Several British troops said they had heard a response after they stopped digging, called for quiet and knocked on the ground.

The sound of a series of scratching noises has been distinct at least twice since work started on Monday afternoon.

Lieutenant-Colonel Simon Wolsey, of 29 Commando Royal Artillery, which called in the digging teams, said: “We stopped work and knocked on the floor after ordering complete silence and I definitely heard something.

“It sounded like someone scratching at the concrete from below. A medic who was with us used his stethoscope and confirmed he heard the noise.

“Locals are adamant that they saw coachloads of prisoners, possibly Kuwaitis from the last war, being brought here before the coalition forces arrived.

“We have an obligation to help if there is even the slightest chance of someone being alive down there.”

Men from 59 Commando Engineers were working in shifts inside the statue’s 30ft-high hollow plinth. Others, backed by the bulldozer, were trying to burrow in from outside.

The steel figure of Saddam, which vanished during fighting, used to dominate a huge marble, pillared amphitheatre in al-Faw town which was dedicated to the tyrant.

British troops stepped in to help after finding local people on the site tearing at the rubble with their bare hands.

Staff Sergeant George Lamplough, 35, who was among the digger teams, said: “I’ve just worked 12 hours solid trying to get through the concrete, and it’s tough going.

“We can’t be sure we’ll find anything, but we’ve shown the locals that we believe what they’ve told us and that we’re willing to help. Noises have been heard when we’ve stopped to listen, by some of us as well as the locals. So we’ll press on as long as necessary.”

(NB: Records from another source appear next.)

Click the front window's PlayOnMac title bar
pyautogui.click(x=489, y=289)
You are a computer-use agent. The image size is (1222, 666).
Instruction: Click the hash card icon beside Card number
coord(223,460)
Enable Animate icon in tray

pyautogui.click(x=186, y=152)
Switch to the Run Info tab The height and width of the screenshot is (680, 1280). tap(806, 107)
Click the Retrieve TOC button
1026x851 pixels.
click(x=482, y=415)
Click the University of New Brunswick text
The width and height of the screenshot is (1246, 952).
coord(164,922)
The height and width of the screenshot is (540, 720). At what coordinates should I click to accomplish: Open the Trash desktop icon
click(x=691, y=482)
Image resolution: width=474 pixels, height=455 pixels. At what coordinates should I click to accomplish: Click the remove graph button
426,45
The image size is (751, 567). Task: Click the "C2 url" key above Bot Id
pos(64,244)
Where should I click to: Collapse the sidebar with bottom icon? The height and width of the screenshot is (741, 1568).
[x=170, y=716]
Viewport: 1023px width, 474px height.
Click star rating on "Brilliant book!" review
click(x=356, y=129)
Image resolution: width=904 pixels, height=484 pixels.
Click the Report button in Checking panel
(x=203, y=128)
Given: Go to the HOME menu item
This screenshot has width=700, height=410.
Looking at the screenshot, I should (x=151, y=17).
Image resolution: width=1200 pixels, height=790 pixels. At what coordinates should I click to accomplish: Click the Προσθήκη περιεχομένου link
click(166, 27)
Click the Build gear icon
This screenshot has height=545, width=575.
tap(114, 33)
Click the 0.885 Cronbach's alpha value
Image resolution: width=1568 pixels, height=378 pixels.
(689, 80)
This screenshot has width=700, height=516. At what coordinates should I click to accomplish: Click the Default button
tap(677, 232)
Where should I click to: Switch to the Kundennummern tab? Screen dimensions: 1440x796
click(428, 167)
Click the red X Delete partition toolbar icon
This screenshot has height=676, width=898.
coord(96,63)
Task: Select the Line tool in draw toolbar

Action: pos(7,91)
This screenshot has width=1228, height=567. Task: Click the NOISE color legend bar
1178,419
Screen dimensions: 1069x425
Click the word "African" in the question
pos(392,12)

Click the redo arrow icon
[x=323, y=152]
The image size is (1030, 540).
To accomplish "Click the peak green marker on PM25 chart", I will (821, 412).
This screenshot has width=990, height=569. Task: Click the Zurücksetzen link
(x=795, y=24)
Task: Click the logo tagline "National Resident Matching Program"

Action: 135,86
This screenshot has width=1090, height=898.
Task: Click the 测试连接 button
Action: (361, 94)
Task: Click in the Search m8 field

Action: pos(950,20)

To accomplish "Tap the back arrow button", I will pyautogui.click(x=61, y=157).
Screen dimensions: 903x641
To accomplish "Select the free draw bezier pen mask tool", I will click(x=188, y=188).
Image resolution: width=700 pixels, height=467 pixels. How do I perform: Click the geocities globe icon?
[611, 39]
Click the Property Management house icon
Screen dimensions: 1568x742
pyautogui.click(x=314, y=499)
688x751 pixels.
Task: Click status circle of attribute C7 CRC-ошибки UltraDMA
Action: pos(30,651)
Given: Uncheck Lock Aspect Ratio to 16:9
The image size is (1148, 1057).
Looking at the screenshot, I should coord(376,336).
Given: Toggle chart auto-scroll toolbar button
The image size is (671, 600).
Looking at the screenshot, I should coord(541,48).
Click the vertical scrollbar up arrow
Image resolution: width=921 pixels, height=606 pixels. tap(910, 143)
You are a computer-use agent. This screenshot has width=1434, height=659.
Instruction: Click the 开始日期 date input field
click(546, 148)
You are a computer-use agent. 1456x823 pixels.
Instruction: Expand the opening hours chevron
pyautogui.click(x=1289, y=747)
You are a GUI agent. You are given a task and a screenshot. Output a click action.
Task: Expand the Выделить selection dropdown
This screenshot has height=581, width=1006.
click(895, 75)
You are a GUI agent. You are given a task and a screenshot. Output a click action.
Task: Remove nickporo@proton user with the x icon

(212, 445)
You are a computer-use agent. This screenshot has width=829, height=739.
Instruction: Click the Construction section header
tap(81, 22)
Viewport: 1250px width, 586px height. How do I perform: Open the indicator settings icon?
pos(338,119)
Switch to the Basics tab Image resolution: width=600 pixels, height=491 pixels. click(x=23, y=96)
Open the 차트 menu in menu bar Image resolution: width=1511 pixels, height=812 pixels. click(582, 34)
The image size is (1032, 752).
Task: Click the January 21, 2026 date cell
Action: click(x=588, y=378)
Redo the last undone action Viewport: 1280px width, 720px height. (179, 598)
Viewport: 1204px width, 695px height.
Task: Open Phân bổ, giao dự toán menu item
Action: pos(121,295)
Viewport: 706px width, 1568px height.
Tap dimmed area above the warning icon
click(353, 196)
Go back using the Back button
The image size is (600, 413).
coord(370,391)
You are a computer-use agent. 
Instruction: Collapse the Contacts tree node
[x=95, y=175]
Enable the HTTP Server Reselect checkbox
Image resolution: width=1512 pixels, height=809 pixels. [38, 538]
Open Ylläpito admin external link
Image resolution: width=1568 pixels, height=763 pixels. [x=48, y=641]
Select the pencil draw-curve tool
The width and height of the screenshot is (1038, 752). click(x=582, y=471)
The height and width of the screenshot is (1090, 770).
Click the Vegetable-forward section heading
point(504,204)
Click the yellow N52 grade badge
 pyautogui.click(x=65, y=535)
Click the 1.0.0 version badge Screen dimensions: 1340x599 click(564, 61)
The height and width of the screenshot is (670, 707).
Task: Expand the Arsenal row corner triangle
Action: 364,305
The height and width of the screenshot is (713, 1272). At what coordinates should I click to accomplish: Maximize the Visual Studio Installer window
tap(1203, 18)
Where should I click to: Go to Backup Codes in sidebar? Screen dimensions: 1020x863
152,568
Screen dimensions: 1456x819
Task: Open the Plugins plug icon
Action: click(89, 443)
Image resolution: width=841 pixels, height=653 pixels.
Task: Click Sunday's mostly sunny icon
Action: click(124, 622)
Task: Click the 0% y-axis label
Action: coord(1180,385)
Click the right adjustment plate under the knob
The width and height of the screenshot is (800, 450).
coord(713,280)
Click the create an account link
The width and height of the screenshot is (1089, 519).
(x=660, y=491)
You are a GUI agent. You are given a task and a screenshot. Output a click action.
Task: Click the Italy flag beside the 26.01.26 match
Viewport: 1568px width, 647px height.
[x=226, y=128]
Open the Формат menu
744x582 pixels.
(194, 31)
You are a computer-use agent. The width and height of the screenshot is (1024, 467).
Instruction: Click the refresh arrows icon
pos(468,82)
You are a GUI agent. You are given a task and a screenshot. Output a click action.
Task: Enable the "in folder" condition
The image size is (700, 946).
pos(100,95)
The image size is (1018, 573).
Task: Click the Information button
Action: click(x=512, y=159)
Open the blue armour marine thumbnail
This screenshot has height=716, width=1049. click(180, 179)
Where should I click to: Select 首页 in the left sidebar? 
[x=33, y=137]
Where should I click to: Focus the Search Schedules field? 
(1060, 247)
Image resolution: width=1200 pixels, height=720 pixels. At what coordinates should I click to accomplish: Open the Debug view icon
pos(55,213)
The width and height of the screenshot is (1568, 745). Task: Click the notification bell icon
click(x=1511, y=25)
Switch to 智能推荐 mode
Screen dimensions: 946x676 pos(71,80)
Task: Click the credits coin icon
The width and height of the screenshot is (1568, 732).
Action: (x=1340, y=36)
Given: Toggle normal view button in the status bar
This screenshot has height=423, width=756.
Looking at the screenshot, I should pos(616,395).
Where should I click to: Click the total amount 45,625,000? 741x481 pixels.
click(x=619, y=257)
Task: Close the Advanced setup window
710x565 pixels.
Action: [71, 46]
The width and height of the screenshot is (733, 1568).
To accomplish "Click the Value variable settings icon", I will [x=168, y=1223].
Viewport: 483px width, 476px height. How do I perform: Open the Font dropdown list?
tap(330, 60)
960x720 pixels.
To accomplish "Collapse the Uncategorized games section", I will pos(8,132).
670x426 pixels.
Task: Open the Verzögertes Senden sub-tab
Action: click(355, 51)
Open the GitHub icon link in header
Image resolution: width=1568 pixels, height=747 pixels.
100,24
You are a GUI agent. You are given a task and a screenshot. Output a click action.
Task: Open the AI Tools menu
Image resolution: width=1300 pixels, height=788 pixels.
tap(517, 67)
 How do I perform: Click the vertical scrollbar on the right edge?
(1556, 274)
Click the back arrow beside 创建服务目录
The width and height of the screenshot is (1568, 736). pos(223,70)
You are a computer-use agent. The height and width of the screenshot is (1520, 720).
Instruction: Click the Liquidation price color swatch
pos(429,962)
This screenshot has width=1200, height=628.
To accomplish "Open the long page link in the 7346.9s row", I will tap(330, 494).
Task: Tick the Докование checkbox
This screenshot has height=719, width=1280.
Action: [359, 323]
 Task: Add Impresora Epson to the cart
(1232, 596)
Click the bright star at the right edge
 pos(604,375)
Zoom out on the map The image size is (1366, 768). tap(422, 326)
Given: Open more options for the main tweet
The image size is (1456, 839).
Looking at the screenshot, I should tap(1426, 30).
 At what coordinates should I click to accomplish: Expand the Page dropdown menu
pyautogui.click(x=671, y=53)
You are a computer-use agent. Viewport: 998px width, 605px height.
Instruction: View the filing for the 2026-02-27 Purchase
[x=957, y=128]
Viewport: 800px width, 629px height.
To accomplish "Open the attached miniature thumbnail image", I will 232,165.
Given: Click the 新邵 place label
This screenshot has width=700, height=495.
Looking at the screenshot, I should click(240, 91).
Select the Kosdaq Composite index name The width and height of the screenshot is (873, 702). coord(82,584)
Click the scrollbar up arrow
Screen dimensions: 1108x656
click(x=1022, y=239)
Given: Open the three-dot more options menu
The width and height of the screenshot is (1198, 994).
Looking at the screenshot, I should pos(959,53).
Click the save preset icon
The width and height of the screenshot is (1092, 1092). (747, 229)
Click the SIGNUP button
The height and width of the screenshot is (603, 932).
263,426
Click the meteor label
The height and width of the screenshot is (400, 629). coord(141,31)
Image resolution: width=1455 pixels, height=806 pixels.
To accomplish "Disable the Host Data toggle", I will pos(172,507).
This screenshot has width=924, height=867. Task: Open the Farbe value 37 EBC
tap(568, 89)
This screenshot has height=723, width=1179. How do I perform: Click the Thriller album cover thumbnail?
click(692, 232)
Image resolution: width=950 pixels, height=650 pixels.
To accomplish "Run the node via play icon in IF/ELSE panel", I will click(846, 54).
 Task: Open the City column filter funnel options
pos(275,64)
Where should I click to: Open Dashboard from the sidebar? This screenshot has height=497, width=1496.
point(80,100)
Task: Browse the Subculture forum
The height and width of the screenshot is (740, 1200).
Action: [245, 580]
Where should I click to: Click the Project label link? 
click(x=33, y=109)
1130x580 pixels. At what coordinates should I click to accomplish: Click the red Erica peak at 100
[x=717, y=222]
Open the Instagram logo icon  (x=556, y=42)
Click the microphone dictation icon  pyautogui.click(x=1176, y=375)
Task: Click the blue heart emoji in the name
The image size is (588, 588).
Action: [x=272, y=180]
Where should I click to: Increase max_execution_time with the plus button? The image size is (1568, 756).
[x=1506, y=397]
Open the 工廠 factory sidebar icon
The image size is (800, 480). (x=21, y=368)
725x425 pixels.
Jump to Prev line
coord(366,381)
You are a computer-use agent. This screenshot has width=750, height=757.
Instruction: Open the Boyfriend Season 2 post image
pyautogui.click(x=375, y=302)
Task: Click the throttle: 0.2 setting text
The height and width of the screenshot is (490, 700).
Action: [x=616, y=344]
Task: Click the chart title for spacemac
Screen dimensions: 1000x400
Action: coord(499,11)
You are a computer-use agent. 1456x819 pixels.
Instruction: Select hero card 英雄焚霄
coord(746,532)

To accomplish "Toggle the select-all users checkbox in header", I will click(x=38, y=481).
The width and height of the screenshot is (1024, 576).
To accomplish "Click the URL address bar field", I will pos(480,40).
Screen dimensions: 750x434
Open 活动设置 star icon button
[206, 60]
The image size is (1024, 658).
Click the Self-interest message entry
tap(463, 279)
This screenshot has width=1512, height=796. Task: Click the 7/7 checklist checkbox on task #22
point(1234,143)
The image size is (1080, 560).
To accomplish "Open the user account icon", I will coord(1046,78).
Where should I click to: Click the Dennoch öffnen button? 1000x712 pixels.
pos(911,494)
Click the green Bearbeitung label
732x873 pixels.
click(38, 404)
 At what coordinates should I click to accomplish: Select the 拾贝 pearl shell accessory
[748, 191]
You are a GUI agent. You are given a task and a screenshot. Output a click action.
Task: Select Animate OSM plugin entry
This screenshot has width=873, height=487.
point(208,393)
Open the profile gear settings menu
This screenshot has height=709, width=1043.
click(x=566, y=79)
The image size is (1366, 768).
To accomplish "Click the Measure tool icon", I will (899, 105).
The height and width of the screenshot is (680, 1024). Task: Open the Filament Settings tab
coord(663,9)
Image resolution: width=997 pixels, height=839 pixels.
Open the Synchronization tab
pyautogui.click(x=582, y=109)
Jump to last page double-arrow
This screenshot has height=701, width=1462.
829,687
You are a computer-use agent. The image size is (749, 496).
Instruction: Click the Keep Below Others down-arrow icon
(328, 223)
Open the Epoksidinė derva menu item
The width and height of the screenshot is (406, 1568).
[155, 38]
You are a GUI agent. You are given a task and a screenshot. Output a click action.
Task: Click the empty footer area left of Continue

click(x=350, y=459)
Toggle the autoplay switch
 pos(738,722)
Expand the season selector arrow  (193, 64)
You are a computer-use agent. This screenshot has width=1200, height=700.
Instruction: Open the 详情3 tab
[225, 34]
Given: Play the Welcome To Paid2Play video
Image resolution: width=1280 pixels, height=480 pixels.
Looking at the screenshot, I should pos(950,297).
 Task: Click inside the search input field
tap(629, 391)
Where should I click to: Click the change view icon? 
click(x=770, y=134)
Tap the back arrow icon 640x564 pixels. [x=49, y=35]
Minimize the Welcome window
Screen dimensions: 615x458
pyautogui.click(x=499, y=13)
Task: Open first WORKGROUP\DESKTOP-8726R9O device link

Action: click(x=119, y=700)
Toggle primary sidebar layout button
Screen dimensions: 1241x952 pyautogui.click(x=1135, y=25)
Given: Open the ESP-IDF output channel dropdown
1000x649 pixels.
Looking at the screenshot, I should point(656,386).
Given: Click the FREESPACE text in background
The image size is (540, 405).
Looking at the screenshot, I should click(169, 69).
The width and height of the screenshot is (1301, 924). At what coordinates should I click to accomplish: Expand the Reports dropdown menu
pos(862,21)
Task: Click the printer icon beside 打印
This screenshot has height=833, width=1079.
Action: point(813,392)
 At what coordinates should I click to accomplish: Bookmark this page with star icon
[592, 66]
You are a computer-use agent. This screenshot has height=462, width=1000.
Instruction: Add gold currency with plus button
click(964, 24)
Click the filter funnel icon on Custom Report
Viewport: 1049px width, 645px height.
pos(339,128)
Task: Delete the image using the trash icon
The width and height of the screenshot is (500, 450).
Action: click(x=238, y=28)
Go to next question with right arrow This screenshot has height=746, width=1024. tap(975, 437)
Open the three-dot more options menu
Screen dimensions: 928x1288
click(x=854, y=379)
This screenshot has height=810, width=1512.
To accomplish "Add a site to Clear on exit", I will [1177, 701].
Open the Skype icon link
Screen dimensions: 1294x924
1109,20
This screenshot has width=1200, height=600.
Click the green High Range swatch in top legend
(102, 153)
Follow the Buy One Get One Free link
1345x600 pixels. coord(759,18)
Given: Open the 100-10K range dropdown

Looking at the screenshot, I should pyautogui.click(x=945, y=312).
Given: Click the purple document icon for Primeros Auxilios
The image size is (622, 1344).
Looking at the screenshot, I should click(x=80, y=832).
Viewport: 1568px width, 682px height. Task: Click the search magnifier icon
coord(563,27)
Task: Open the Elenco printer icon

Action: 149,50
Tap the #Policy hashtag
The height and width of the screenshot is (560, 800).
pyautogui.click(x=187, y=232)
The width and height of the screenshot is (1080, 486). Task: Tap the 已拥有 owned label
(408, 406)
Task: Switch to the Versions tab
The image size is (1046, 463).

Abu Alal, 47, a shopkeeper and the town’s self-appointed mayor, said yesterday: “We are certain that people are trapped underground and are very grateful to the British for their help. “It would be a wonderful miracle if someone came out of there alive after all this time.”

The lavish amphitheatre was opened by Saddam 13 years ago and was once adorned with fountains clad in gleaming marble.

But Mr Alal said he recalled teams of foreign engineers arriving on the site and is convinced that a secret bunker complex was installed.

He pointed out masses of heavy-duty cables leading underground and said that two of the classical-style pillars were hollow air shafts. A heavy digging tool was later fitted to a bulldozer to aid the army teams last night.